• [Provided material]

◆ ◆ ◆ ◆

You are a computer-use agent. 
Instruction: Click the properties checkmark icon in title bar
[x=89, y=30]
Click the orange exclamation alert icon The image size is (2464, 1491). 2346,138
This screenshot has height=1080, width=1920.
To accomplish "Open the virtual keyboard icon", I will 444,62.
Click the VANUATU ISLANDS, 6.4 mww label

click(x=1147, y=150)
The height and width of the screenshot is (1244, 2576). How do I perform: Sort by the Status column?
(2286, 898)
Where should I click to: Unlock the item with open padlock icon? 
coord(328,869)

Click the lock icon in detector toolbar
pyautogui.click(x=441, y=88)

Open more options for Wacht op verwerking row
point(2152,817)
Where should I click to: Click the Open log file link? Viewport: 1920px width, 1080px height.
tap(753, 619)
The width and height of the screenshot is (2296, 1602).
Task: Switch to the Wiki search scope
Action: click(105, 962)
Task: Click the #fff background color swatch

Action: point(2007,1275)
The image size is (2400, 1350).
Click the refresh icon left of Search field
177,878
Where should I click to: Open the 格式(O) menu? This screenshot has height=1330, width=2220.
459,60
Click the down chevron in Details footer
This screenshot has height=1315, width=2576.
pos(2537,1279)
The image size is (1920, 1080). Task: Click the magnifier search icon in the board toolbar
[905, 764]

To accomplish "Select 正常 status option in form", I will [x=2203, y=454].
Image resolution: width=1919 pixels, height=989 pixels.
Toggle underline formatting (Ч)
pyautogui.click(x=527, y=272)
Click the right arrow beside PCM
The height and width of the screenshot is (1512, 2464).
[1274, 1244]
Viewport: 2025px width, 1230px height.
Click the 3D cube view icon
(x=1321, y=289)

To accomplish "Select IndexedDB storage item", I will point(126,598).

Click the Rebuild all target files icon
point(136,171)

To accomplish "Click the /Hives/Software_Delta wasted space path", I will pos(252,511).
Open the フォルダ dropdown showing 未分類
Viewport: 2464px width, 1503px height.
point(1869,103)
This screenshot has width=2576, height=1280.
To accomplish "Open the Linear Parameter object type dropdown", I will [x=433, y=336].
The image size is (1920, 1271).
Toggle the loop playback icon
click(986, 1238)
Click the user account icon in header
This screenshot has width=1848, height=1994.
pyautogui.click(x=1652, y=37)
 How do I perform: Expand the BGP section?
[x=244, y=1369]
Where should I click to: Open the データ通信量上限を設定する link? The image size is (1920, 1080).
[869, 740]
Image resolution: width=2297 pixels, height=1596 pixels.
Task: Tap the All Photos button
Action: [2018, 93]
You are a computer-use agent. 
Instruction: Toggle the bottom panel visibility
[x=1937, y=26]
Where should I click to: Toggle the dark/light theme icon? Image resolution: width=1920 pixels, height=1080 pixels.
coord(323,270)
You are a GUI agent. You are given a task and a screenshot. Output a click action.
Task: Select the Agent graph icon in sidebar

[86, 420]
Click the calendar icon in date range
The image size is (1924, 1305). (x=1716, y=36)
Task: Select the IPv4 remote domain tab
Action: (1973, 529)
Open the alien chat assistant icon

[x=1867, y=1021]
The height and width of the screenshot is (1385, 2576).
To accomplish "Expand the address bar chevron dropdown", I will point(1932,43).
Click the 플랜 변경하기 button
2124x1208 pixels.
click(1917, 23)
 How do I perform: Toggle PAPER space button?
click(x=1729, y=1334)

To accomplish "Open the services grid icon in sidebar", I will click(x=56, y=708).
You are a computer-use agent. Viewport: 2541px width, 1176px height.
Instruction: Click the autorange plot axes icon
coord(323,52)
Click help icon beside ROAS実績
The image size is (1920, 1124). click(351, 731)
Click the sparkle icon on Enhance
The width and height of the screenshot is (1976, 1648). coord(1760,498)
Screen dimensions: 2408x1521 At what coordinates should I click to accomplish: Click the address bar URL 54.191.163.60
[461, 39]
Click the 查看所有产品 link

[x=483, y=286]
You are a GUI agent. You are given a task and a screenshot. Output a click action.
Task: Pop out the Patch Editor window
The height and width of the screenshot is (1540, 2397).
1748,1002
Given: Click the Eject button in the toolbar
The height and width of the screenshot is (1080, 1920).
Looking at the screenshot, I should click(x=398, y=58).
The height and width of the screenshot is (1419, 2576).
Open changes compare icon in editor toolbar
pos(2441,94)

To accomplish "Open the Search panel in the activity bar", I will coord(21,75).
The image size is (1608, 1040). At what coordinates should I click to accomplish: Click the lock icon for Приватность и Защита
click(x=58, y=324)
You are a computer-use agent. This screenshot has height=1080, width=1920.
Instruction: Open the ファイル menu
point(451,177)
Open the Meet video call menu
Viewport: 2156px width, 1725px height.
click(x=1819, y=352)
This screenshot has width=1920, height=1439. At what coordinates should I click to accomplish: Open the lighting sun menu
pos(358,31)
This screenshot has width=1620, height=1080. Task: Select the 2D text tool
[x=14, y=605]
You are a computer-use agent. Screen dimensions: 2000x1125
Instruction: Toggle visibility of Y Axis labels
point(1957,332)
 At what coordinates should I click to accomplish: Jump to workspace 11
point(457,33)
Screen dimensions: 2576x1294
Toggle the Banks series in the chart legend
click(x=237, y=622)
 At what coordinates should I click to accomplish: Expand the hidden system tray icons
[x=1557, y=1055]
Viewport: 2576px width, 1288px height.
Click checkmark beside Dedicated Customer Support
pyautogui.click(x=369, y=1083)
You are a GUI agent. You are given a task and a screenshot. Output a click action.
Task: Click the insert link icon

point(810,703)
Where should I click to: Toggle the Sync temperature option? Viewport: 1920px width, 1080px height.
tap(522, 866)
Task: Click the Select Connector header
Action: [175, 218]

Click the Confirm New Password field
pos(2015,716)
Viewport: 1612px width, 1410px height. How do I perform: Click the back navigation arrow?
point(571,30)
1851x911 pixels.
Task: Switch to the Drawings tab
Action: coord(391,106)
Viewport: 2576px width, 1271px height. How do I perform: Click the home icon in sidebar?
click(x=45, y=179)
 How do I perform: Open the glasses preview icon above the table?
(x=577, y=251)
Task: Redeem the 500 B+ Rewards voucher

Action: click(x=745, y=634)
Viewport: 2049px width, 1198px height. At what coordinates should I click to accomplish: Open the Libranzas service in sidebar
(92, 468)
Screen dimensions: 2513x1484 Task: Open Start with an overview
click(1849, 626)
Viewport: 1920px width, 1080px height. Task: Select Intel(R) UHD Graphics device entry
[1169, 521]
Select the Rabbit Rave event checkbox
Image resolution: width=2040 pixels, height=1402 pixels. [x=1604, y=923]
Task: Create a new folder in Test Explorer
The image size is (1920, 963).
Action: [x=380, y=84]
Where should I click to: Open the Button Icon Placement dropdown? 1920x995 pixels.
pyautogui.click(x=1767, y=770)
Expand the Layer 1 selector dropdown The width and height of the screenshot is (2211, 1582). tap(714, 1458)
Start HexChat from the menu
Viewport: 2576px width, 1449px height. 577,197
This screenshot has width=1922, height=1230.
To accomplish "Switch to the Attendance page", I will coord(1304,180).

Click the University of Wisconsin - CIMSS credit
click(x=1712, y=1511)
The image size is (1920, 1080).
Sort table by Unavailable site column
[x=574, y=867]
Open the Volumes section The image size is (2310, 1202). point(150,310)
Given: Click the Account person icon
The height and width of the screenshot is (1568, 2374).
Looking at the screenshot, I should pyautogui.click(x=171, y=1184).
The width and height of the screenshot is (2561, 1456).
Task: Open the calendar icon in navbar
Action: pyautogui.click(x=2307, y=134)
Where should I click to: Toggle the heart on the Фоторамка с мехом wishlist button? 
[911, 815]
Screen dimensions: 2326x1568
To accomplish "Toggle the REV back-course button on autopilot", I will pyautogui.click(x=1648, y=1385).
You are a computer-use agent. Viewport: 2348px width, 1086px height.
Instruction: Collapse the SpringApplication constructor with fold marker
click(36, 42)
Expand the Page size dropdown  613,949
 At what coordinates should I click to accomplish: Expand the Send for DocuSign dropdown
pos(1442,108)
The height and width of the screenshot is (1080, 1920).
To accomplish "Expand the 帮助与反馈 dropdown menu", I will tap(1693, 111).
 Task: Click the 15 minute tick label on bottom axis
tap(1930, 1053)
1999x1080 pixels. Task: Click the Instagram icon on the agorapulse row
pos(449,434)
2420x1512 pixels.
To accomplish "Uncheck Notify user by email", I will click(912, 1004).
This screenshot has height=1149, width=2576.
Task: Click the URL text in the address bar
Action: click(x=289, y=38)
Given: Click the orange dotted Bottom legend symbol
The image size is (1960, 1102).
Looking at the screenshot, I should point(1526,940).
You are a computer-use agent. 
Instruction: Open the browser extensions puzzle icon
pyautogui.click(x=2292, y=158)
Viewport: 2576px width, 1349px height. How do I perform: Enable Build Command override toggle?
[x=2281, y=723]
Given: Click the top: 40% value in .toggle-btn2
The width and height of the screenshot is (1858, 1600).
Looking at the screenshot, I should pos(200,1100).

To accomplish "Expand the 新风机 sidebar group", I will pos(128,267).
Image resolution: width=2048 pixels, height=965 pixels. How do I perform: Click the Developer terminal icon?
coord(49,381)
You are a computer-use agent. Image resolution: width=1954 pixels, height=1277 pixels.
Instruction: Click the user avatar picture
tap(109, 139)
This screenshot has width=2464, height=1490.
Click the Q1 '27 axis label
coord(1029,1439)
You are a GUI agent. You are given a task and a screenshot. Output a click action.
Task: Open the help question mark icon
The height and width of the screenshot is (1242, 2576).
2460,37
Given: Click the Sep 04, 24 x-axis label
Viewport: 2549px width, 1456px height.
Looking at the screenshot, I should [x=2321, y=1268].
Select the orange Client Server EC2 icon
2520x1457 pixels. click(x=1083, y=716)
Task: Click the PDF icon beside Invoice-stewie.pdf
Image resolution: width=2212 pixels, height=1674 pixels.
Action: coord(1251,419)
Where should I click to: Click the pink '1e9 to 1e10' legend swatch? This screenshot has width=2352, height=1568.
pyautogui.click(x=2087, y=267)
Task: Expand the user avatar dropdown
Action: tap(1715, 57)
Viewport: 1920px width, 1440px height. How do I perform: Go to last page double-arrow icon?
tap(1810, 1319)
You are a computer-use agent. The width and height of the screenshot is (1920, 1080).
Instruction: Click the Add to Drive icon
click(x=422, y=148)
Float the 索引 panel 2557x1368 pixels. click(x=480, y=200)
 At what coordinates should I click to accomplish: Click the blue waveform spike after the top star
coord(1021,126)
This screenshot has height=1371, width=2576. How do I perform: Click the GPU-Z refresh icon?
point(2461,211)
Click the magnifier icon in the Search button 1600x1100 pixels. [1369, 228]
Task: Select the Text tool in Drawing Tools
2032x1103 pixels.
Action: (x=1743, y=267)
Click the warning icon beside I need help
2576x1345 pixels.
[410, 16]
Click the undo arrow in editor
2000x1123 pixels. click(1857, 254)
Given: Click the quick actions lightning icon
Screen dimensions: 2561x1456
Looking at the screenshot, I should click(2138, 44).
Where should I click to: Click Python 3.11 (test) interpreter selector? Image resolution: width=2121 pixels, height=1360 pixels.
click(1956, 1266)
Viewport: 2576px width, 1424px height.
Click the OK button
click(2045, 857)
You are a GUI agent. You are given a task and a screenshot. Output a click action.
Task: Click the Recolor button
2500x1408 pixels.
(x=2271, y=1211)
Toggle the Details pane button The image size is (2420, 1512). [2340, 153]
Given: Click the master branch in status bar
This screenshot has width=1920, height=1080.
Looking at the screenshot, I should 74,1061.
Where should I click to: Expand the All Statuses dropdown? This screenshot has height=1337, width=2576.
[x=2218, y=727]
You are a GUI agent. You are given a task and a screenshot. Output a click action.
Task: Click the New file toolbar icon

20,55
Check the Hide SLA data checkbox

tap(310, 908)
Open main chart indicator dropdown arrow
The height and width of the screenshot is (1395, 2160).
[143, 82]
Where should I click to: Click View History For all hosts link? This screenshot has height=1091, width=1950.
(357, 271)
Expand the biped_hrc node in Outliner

◆ ◆ ◆ ◆

Output exactly the lines of the material above from the one containing "Viewport: 2049px width, 1198px" up to and including the one containing "Given: Click the Account person icon".

• [Answer section]
Viewport: 2049px width, 1198px height. At what coordinates should I click to accomplish: Open the Libranzas service in sidebar
(92, 468)
Screen dimensions: 2513x1484 Task: Open Start with an overview
click(1849, 626)
Viewport: 1920px width, 1080px height. Task: Select Intel(R) UHD Graphics device entry
[1169, 521]
Select the Rabbit Rave event checkbox
Image resolution: width=2040 pixels, height=1402 pixels. [x=1604, y=923]
Task: Create a new folder in Test Explorer
The image size is (1920, 963).
Action: [x=380, y=84]
Where should I click to: Open the Button Icon Placement dropdown? 1920x995 pixels.
pyautogui.click(x=1767, y=770)
Expand the Layer 1 selector dropdown The width and height of the screenshot is (2211, 1582). tap(714, 1458)
Start HexChat from the menu
Viewport: 2576px width, 1449px height. 577,197
This screenshot has width=1922, height=1230.
To accomplish "Switch to the Attendance page", I will coord(1304,180).

Click the University of Wisconsin - CIMSS credit
click(x=1712, y=1511)
The image size is (1920, 1080).
Sort table by Unavailable site column
[x=574, y=867]
Open the Volumes section The image size is (2310, 1202). point(150,310)
Given: Click the Account person icon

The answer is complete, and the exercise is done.